The `quasi-mosaic' effect in crystals and its applications in modern physics

Abstract

`Quasi-mosaicity' is an effect of anisotropy in crystals that permits one to obtain a curvature of internal crystallographic planes that would be flat otherwise. The term `quasi-mosaicity' was introduced by O. Sumbaev in 1957. The concept of `quasi-mosaicity' was then retrieved about ten years ago and was applied to steering of charged-particle beams at the Super Proton Synchrotron at CERN. Beams were deviated by exploiting channeling and volume reflection phenomena in curved crystals that show the `quasi-mosaic' effect. More recently, a crystal of this kind was installed in the Large Hadron Collider at CERN for beam collimation by the UA9 collaboration.

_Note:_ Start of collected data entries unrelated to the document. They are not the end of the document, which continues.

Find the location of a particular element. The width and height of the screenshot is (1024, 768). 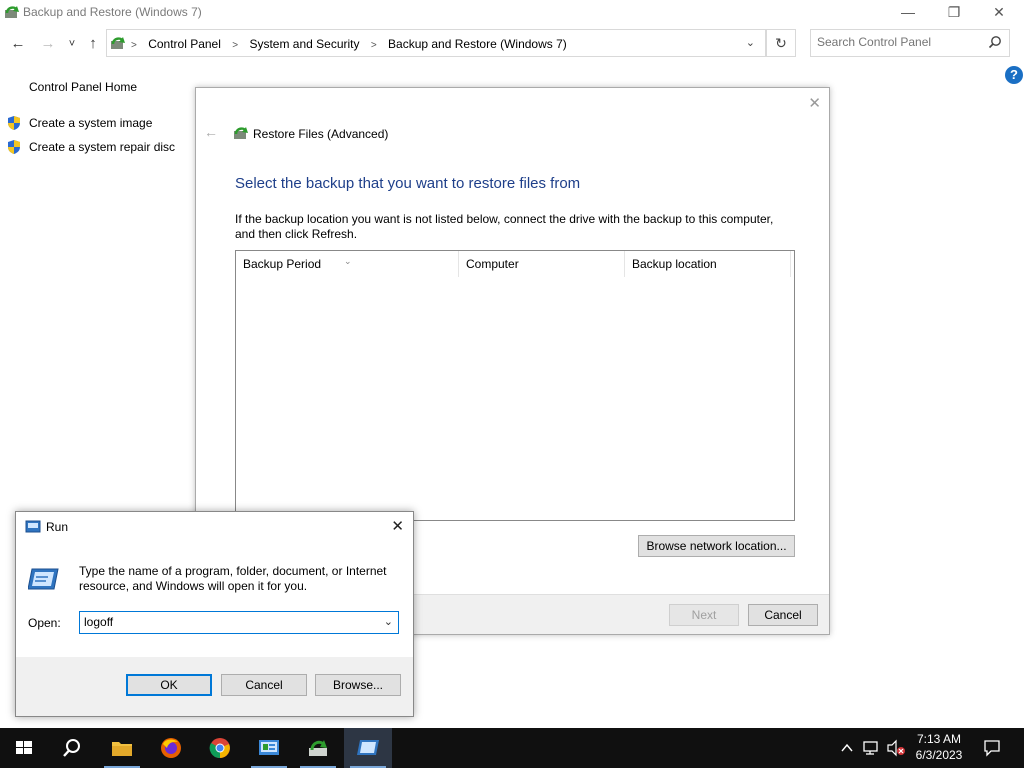

dialog-title: Restore Files (Advanced) is located at coordinates (321, 134).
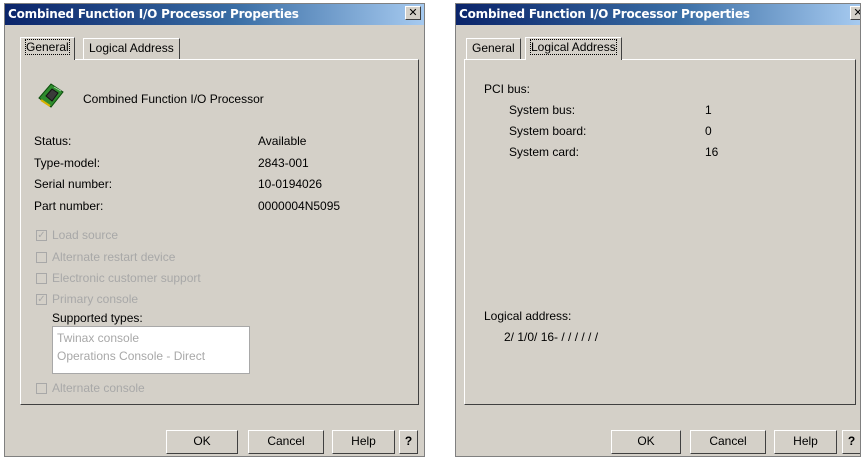 This screenshot has width=861, height=460. What do you see at coordinates (552, 337) in the screenshot?
I see `logical-address-value: 2/ 1/0/ 16- / / / / / /` at bounding box center [552, 337].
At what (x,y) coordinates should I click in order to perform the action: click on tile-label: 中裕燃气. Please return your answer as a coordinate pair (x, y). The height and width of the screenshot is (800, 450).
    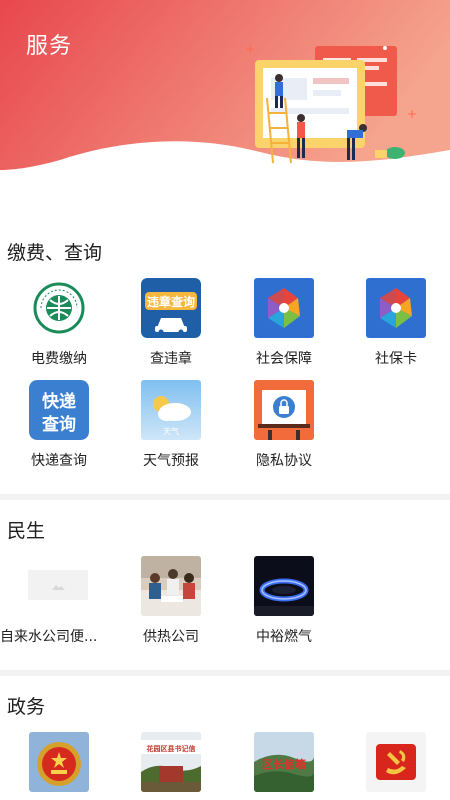
    Looking at the image, I should click on (284, 637).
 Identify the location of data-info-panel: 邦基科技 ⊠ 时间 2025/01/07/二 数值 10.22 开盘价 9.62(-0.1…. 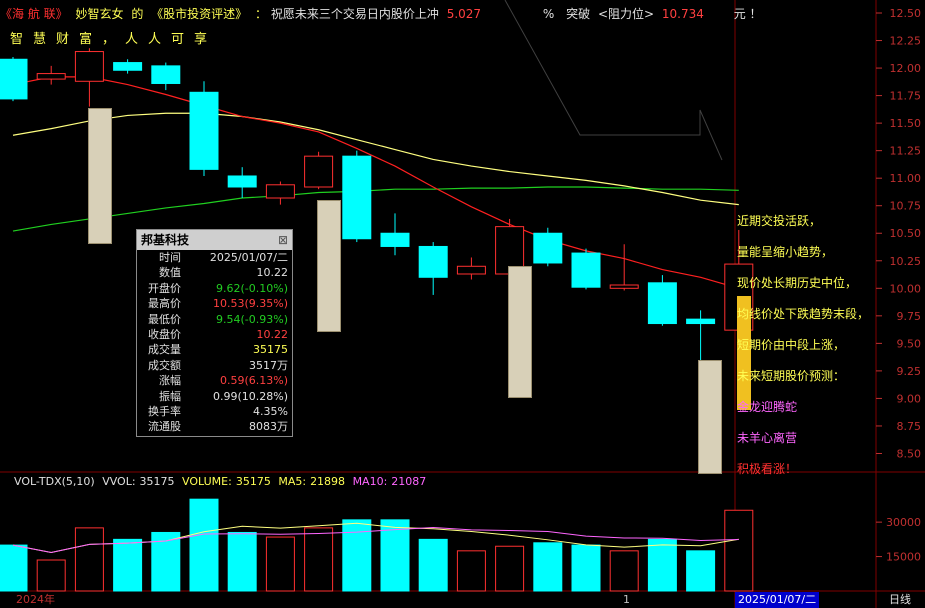
(214, 333).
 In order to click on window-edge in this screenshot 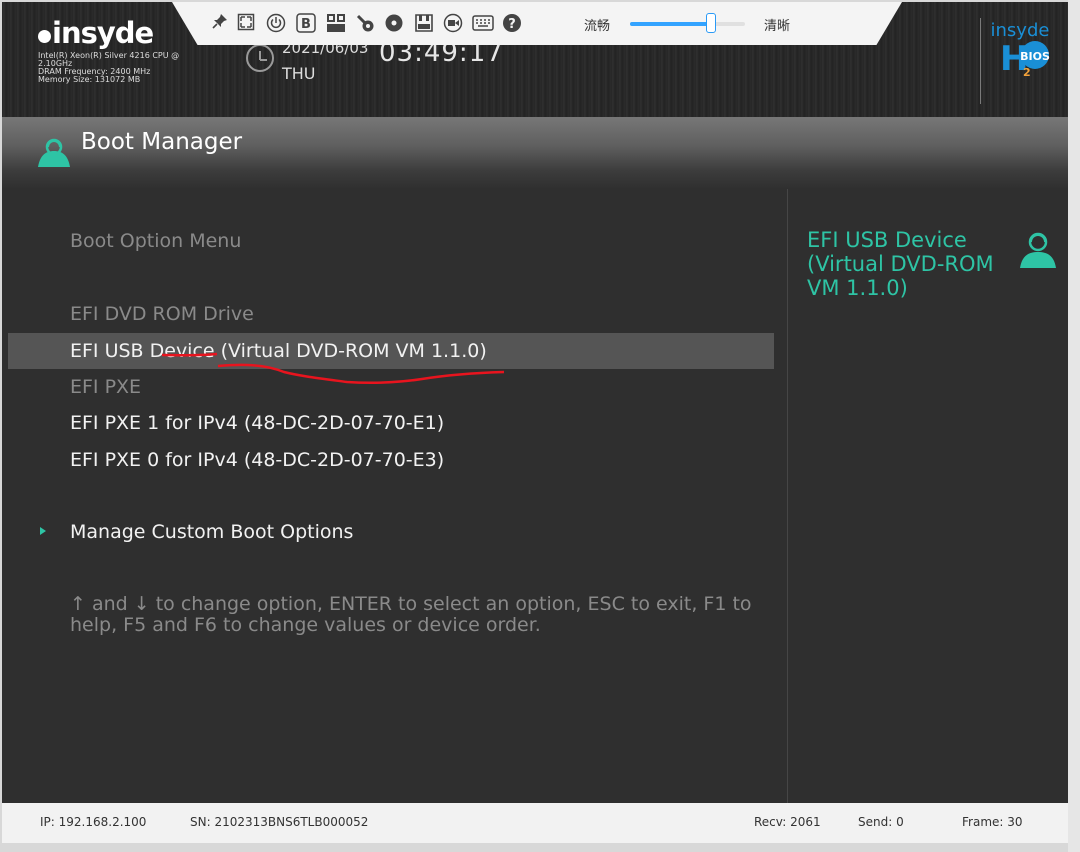, I will do `click(1074, 426)`.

Since 2011, another important application involving the `quasi-mosaic' effect has been the focalization of hard X-rays and soft γ-rays. In particular, the possibility of obtaining both high diffraction efficiency and the focalization of a diffracted beam has been proved, which cannot be obtained using traditional diffracting crystals. A comprehensive survey of the physical properties of `quasi-mosaicity' is reported here. Finally, experimental demonstrations for adjustable values of the `quasi-mosaic' curvature are provided.